Last year alone 14 bulk carriers were lost, with 23 fatalities. The average age of the ships was more than 20 years. Structural failure remains a consistent and significant cause of loss, while the presence of heavy cargoes features in many of the losses. Intercargo, the representative body of the international dry-bulk shipping sector, is calling for unity in the shipping industry over the issue of bulk carrier safety. Intercargo is calling for an assessment of minimum shipbuilding standards, arguing that many standard bulk carrier designs have become too optimised.
Expressing Intercargo’s support for unified, minimum bulk carrier standards, its chairman, Frederick Tsao, says: ‘It is time that all parties in the maritime industry moved forward in harmony to achieve the ultimate goal, the elimination of bulk carrier casualties due to structural failure. If the occurrence of such tragic accidents is to be prevented, what we need is not confrontation but co-operation.’
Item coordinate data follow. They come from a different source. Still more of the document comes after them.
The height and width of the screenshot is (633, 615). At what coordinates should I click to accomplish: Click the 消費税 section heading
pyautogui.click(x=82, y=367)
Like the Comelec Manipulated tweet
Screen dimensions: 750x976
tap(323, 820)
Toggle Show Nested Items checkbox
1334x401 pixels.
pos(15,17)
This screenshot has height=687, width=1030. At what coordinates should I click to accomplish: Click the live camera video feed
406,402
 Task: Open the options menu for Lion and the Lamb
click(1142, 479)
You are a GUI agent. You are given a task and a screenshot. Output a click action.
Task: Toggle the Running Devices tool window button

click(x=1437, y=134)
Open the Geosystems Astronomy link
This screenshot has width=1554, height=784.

‘As an industry, we are subject to a vicious circle of endless cost-cutting. A typical example is the way that cost pressure forces shipowners to press for lower shipbuilding prices. The shipyards respond by refining their safety margins, through exerting pressure on classification societies’.
Fierce competition between shipbuilding nations has led to individual shipyards looking to design factors to save costs when building bulk carriers. The issue has returned to the forefront less than two years after the IMO introduced regulations to eradicate the problems of bulk carrier safety.